Records from a data source

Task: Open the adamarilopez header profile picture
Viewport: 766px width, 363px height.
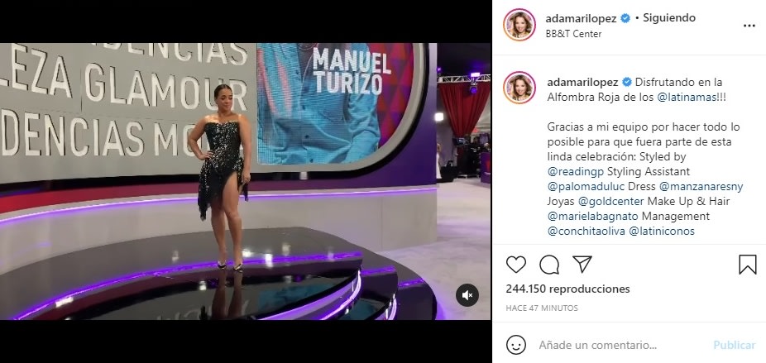Action: tap(519, 25)
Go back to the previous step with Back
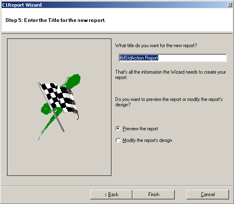Viewport: 234px width, 204px height. pyautogui.click(x=111, y=194)

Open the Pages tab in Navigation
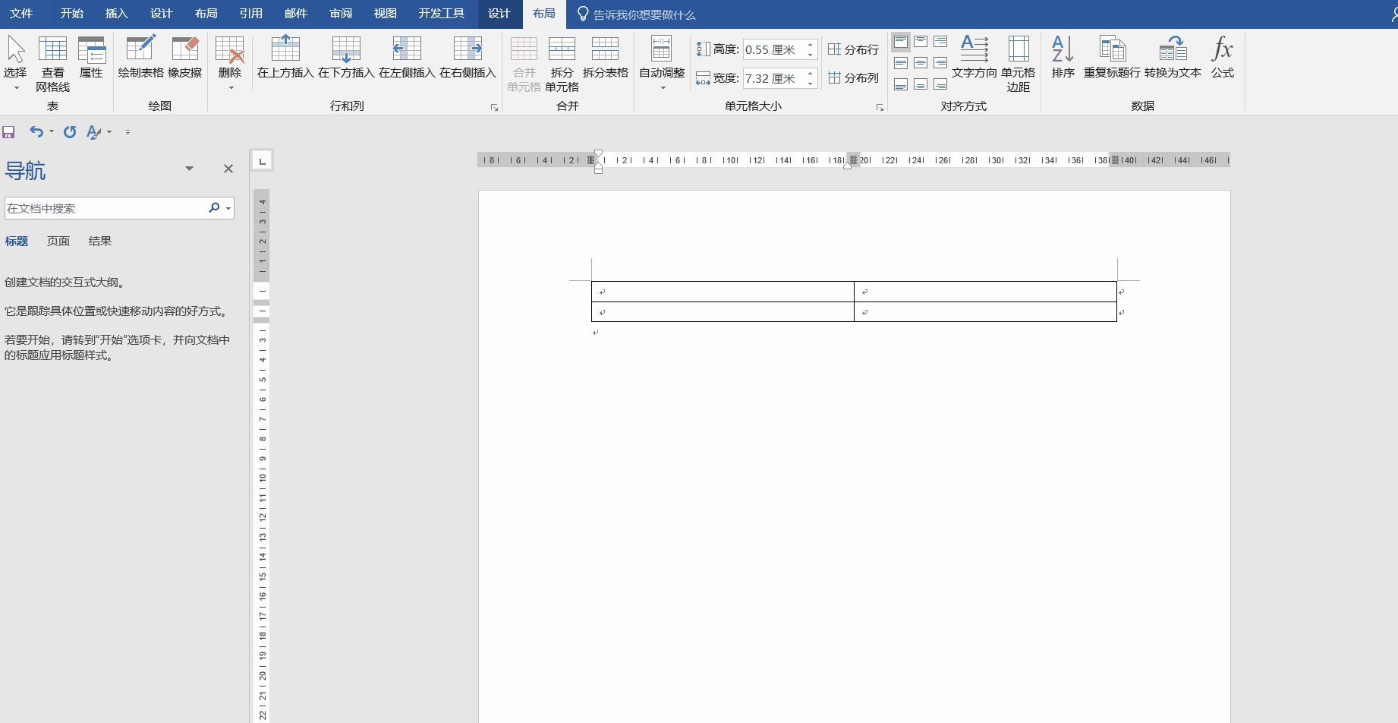pos(58,241)
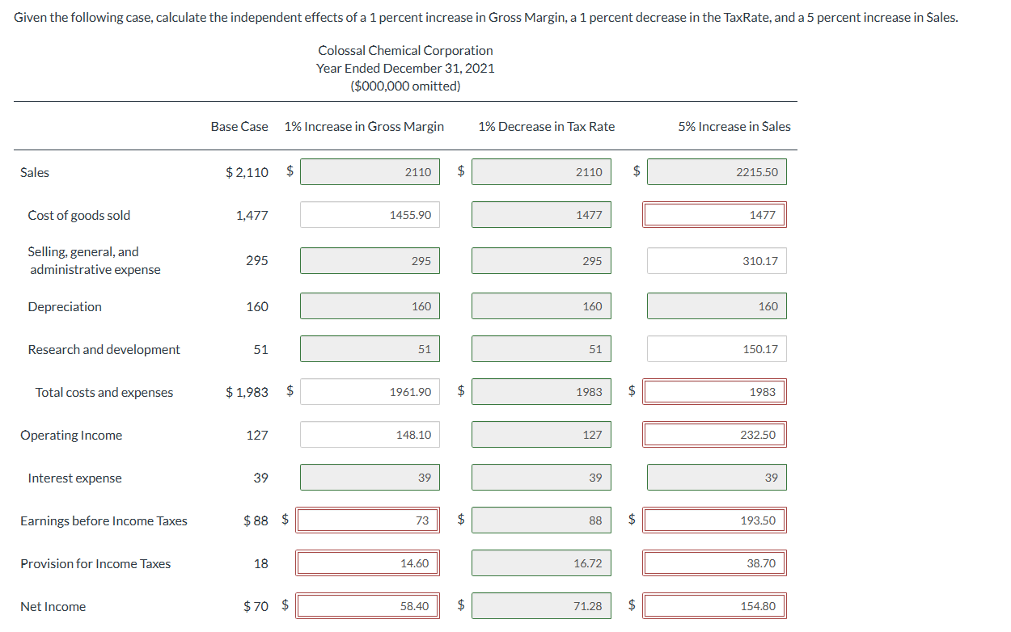1011x632 pixels.
Task: Click the Sales field showing 2215.50
Action: click(x=717, y=171)
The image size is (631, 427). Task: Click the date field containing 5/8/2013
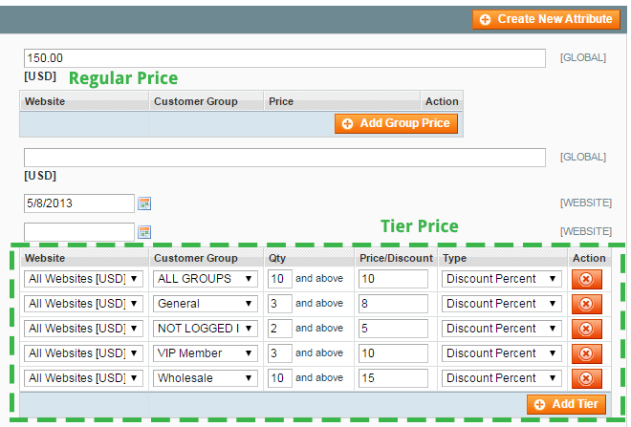coord(79,203)
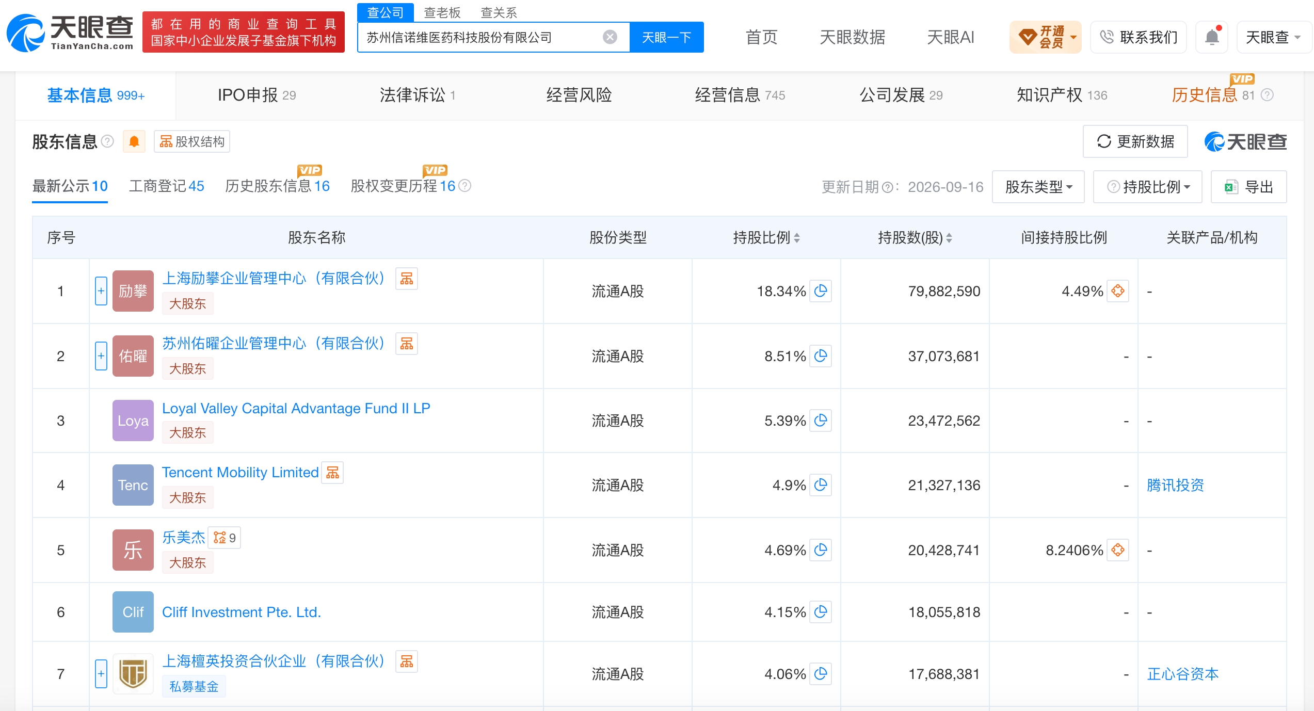Screen dimensions: 1314x711
Task: Click the 乐美杰 relation count badge 9
Action: click(225, 538)
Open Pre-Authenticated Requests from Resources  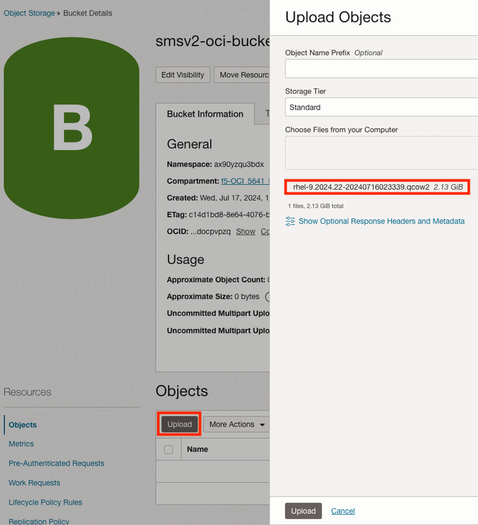pos(56,463)
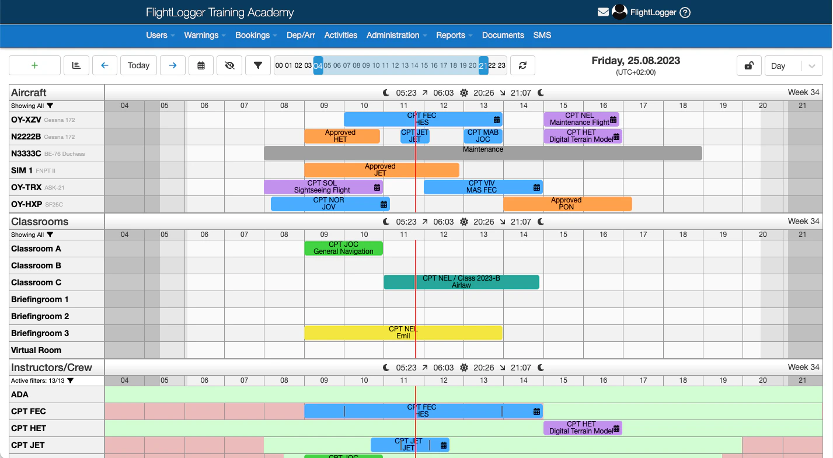
Task: Click the filter funnel icon
Action: [257, 65]
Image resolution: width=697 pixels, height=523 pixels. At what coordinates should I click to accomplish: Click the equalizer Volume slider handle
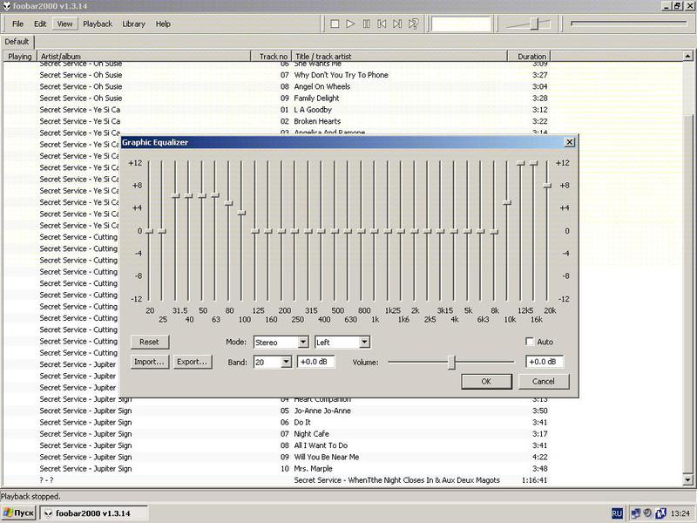[451, 362]
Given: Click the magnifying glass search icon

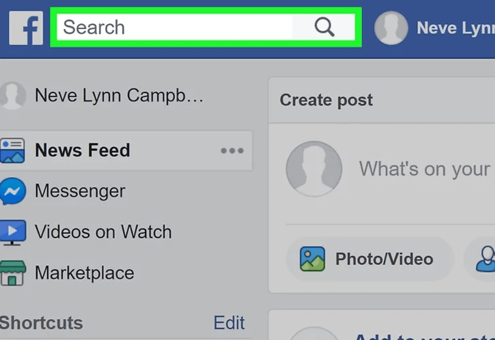Looking at the screenshot, I should 324,27.
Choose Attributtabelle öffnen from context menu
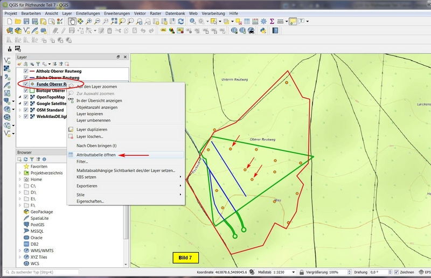 (x=95, y=155)
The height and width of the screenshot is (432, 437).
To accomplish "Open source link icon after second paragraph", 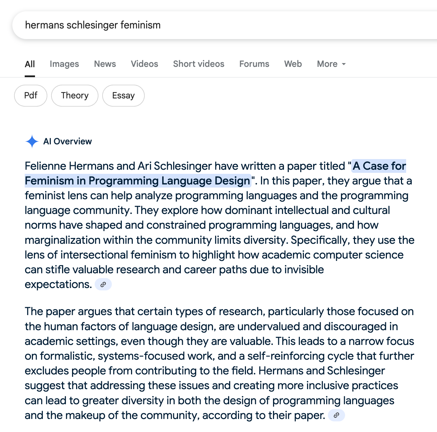I will coord(336,415).
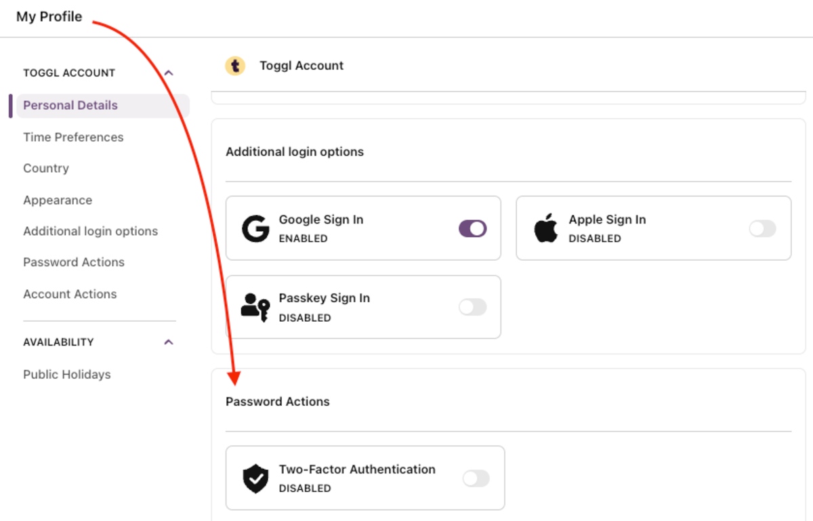
Task: Collapse the Toggl Account section
Action: pyautogui.click(x=168, y=72)
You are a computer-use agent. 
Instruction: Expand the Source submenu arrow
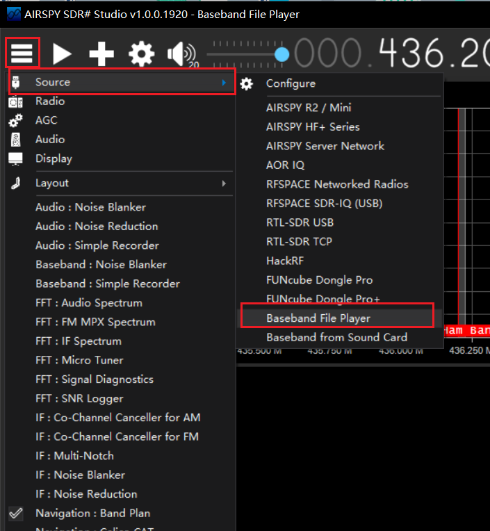point(224,83)
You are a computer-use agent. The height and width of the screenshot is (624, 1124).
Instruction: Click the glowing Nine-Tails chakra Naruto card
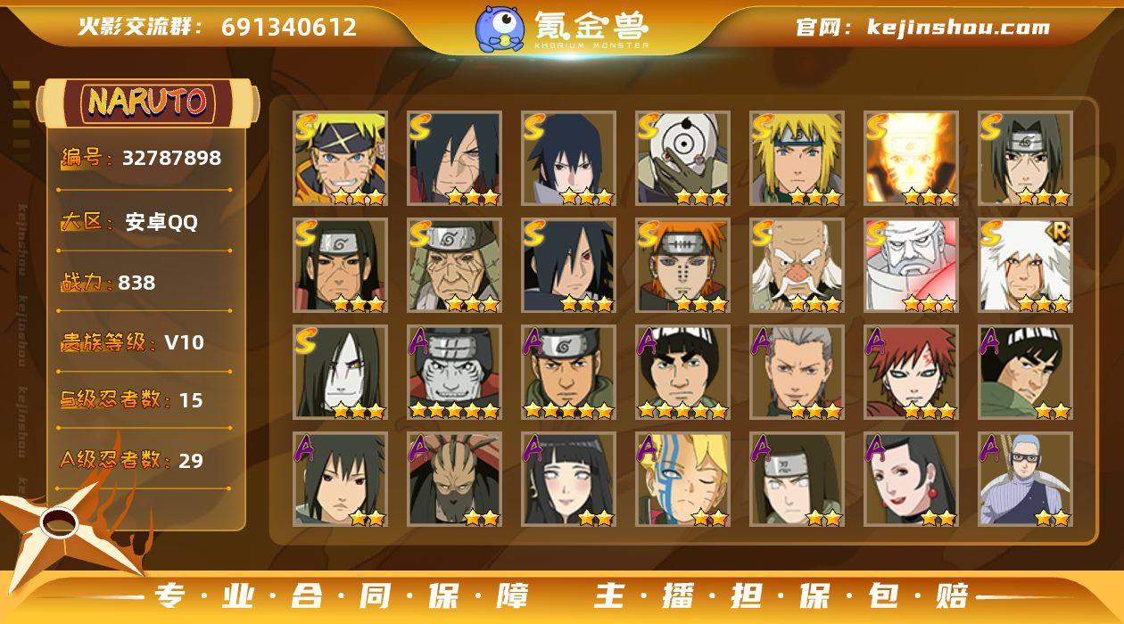pos(911,159)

- TASK PROMPT
In the copy, include exactly the lines from the one with "Instruction: Click the" through the final line of the data, both ends included, and no pictures.

- OUTPUT FOR THIS TASK
Instruction: Click the glowing Nine-Tails chakra Naruto card
pos(911,159)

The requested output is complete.